Oh - here's another thing. Right now, this church is offering four Faith Formation "sessions" every month. They are all full. There are still people that want to enroll. Why are we not doing another session to accomodate them? There are two reasons I have been given. 1. It would mean that the pastor, the Faith Formation lady, and I would all have to be there for another night and no one wants that. The main problem being that the pastor (who is not a young man) can't physically handle it.
There is a problem here (and I think you know where I am going with this) - why does the pastor feel like he has to do everything? Why is it that I get brushed aside when I make the suggestion that the pastor shouldn't be doing everything. Why is it that when I mention we might consider mentoring people along the way who can fill some of our shoes so we don't have to be there every night I get ignored! Phooey!
I don't know what model of Church these people are working out of, but I know which model of church they talk about: they talk about collaboration. They talk about whole community involvment. They talk about doing something different and new. But as far as I can tell, they are hindered by old patterns of thought and activity from which they simply refuse to fre themselves. And I am stuck in their world too.

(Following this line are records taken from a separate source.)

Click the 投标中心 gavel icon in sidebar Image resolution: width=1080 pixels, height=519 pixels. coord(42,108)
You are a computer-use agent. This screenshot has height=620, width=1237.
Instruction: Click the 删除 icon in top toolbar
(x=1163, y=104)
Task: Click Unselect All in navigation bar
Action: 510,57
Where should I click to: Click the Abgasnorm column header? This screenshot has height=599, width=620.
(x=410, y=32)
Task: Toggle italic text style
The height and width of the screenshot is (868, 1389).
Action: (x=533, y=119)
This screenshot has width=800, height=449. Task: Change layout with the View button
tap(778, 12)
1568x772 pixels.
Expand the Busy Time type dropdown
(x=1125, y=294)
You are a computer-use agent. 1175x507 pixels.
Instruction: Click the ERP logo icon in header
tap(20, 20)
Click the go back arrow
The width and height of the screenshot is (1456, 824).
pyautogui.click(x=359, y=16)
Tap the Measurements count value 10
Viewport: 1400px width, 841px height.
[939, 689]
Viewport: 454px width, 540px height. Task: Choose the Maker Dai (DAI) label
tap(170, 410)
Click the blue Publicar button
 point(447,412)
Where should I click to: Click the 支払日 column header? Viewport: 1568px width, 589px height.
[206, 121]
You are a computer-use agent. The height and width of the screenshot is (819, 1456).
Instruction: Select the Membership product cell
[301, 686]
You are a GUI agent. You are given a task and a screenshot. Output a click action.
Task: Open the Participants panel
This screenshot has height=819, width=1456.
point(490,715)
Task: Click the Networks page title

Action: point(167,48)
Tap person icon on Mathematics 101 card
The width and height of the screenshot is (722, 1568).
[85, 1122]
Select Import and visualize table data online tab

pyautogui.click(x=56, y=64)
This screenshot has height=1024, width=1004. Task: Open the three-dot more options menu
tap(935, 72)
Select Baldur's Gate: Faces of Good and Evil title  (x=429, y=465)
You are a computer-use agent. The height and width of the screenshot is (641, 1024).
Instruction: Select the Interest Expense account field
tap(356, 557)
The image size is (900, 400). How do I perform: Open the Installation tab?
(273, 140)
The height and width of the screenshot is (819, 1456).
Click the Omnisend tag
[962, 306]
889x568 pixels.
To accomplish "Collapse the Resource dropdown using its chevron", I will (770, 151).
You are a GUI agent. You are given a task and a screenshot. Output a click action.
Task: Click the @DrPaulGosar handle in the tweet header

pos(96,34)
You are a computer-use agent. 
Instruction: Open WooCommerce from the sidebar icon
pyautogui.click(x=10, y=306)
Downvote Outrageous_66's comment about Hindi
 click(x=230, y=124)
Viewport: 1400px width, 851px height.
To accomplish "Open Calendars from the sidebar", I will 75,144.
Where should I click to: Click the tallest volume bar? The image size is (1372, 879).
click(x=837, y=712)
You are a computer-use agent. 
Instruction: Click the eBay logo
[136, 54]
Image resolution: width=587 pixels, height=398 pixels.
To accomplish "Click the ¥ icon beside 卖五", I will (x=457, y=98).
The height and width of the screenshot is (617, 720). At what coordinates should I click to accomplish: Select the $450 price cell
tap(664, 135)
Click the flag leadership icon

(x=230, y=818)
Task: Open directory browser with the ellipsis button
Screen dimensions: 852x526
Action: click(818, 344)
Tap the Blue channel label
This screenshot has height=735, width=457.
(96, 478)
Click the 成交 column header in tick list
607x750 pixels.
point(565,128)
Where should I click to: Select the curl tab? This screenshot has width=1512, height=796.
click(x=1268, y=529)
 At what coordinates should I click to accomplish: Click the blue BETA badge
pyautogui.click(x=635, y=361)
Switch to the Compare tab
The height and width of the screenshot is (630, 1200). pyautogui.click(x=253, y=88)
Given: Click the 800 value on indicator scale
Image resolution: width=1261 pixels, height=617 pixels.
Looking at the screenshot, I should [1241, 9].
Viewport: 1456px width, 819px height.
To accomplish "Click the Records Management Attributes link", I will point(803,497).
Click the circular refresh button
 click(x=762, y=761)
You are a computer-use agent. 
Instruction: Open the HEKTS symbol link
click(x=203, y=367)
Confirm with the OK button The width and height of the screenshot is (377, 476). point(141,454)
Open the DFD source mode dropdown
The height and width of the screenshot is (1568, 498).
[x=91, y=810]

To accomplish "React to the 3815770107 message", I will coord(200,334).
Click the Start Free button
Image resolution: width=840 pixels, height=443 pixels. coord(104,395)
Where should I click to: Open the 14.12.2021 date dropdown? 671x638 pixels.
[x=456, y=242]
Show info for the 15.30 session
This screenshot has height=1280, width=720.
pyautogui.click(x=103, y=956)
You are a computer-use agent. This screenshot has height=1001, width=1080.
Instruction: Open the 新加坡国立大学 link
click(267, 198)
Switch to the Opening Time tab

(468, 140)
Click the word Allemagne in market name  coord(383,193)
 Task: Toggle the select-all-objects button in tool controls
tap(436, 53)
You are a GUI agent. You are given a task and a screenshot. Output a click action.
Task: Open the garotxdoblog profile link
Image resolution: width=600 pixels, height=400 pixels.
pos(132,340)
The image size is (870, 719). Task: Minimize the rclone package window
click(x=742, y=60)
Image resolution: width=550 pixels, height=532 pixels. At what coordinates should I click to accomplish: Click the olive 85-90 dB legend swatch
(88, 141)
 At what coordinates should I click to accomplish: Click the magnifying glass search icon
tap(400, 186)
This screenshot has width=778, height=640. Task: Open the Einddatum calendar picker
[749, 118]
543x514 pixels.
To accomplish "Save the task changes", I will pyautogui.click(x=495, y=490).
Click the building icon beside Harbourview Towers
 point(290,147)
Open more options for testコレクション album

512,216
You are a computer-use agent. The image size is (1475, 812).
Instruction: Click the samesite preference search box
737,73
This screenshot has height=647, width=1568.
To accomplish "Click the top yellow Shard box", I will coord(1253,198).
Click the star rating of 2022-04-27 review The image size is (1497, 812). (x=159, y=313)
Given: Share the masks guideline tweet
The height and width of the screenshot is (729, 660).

So. I've decided to ignore them. For the most part, I can get away with it. I am going to build this program so well that it runs like a well-oiled machine whether or not I am at the helm. I can't force anyone to see the big picture when they all seem so focussed on what's right in front of them. I can just do my best to show them a different possibility. A new way of doing things that will build a better community, parish, and world by extension. Disillusioned? With the job maybe. But not with the work.